ChatGPT Search is getting more selective, not more generous. New reverse-engineering research suggests that after the default switch to GPT-5.3 Instant on March 4, the average answer cited about 15 unique domains instead of 19, while unique URLs fell from 24 to 19. For brands, that means AI visibility just got tighter: the answer box still looks rich, but fewer sites are being chosen to fill it.

The deeper shift is technical. ChatGPT Search now appears to rely on a tool called web.run, split one prompt into multiple fan-out queries, and send the ChatGPT-User crawler to fetch the pages it actually wants to read. If your site is not part of that retrieval path, your content can be invisible even when it is technically crawlable.
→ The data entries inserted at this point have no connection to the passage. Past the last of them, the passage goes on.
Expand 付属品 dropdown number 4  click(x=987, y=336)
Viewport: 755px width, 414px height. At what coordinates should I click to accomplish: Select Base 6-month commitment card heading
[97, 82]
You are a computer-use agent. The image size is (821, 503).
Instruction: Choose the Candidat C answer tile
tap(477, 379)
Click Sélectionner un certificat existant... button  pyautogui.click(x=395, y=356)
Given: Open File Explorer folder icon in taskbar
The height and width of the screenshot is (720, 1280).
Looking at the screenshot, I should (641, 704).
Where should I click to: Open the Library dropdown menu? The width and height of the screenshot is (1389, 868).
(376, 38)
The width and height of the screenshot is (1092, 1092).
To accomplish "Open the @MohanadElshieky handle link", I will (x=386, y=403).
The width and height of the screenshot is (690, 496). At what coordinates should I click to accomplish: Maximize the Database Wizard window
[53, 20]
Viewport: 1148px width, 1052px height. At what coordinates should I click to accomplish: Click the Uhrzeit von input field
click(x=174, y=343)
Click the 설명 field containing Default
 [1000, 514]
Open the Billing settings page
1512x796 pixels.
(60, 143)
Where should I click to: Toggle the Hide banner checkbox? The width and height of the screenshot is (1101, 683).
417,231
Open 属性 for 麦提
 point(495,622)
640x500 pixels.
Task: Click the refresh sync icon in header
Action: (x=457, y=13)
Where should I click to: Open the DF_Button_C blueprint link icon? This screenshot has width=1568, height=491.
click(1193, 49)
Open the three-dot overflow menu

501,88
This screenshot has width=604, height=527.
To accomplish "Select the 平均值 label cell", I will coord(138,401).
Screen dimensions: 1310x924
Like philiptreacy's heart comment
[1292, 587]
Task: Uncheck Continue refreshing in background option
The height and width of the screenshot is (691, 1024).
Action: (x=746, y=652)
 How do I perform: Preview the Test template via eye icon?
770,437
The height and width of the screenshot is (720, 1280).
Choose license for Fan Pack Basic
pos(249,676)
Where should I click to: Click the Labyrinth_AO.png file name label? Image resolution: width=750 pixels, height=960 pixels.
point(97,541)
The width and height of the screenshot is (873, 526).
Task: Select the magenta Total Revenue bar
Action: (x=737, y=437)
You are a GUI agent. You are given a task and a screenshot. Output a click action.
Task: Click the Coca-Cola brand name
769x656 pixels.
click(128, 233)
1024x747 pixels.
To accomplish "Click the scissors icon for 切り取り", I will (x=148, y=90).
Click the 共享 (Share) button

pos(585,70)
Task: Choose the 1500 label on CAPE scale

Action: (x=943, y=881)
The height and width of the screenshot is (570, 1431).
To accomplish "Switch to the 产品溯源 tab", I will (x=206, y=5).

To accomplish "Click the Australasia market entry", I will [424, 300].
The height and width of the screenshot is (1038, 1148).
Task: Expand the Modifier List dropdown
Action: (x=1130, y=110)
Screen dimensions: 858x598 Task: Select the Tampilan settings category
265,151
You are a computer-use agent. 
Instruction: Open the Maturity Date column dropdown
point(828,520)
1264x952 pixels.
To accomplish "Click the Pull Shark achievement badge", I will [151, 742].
What changed inside ChatGPT Search?

The big change is concentration. The research tracked 400 daily prompts over 14 weeks and found that once ChatGPT moved from GPT-4o/5.2 to GPT-5.3 Instant, the average number of cited domains dropped by more than 20%.

That matters because the visible citation area did not suddenly disappear. It just started being shared by fewer publishers. Think of it as the same shelf space with fewer products on it.

A simple example makes the shift clear. If an answer previously cited 19 domains and now cites 15, four publishers lose exposure even though the user still sees a fully formed response. For content teams, that is not a cosmetic update. It is a market-share change.

Why are fewer domains winning now?

Because ChatGPT Search seems to be narrowing its source selection rather than reducing crawl depth per site. The research says the URL-to-domain ratio stayed stable at 1.26, which suggests the system is not suddenly reading shallower within a chosen site. It is choosing fewer sites in the first place.

The study calls this the "Bigfoot Effect," borrowing the old search pattern where a small number of domains dominated the page. In ChatGPT Search, the same logic shows up differently: fewer websites get a seat at the table, while the winners can still earn multiple retrieved URLs.

There is also a model-behavior angle. GPT-5.4 Thinking reportedly uses site: operators to focus searches on trusted domains and often spreads retrieval across more than 10 fan-out queries for a single response. By contrast, GPT-5.3 Instant typically runs only two or three rounds.

The research also argues that product design plays a role. More than 90% of weekly users are on the free plan, and the default experience appears to trigger fewer web searches, fewer queries, and fewer citations. In practice, that means visibility can shrink not only because your page is weaker, but because the user is routed through a lighter retrieval path.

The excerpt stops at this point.